By starting with things that caused just mild discomfort, and slowly working your way up, you can pretty much negate the nocebo effect.

Acclimatization can achieve very interesting results, especially with subjective responses to things such as pain and nausea, definitely. I'm not certain, however, that this would still qualify as adjusting for a 'nocebo' effect.

It seems that "nocebo" has more to do with the perception of malady or pain being resultant from an event rather than what you're describing. Something like informing someone you've injected them with a needle without actually doing so, and thereby witnessing their pain response. Or the article's example of the man whose cancer 'killed' him.

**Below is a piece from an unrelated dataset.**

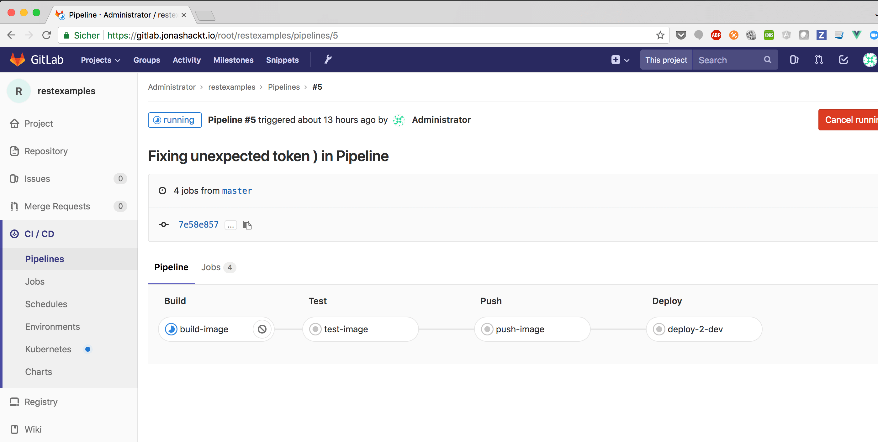878x442 pixels.
Task: Open the issues icon in top navbar
Action: pyautogui.click(x=794, y=60)

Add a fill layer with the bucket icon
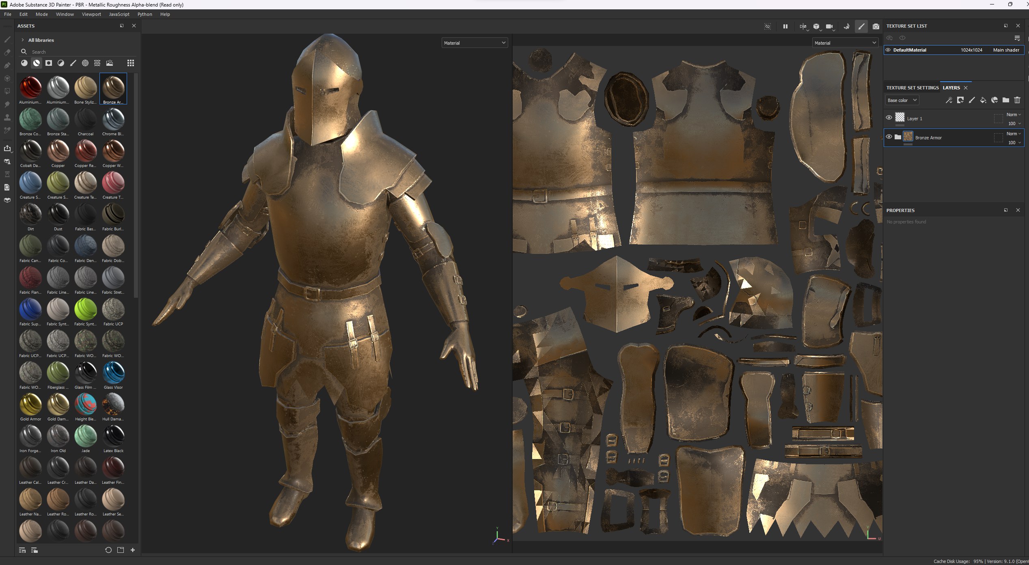coord(983,100)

A similar phenomnon, certainly, but the same? I don't know.

Bad summary.

nosummary?

No summary is bad summary, opposite from the rule for news.

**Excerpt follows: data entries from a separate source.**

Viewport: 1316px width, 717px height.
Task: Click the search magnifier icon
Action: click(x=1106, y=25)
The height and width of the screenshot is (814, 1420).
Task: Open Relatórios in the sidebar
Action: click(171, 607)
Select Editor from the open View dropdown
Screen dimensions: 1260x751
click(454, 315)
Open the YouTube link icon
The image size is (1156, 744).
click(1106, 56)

What? One of the entire points of the discussion section as it exists is for posting links.

Yes, with a summary, to avoid making people have to read the entire article to know if it's worth their time, and to validate that you understand the content well enough to endorse it.

Maybe you're just more accustomed to the Hacker News standards?

Edit: Didn't mean to imply Hacker News standards are bad, just that standard practice there seems to be just posting the link and article title, while users here have a much different expectation, which you have been informed of several times and continue to violate.

Here's a summary:

the "nocebo effect" - the flip-side to the better-known placebo effect. While an inert sugar pill (placebo) can make you feel better, warnings of fictional side-effects (nocebo) can make you feel those too... This poses an ethical quandary: should doctors warn patients about side-effects if doing so makes them more likely to arise?

Examples given include- A man died shortly after being told he had cancer, even though autopsy showed the cancer hadn't grown, and didn't show any other reason for his death. Another example is mass psychogenic illnesses such as when 62 factory workers got very sick due to an "insect" that was never found. This spreads most rapidly to female individuals who have seen someone else suffering from the condition. Finally, telling someone that a pain-killing drug has worn off (even if it hasn't yet) is enough to return them to pre-drug levels of pain.

when volunteers feel nocebo pain, corresponding brain activity is detectable in an MRI scanner. This shows that, at the neurological level at least, these volunteers really are responding to actual, non-imaginary, pain

one of the neurochemicals responsible for converting the expectation of pain into this genuine pain perception... is called cholecystokinin and carries messages between nerve cells. When drugs are used to block cholecystokinin from functioning, patients feel no nocebo pain, despite being just as anxious...Benedetti's work on blocking cholecystokinin could pave the way for techniques that remove nocebo outcomes from medical procedures, as well as hinting at more general treatments for both pain and anxiety.

Doctors often stress possible side-effects to avoid getting sued, but lowering a patient's confidence in a treatment is counter-productive.

If anyone can find the non-edited version, I'd appreciate it.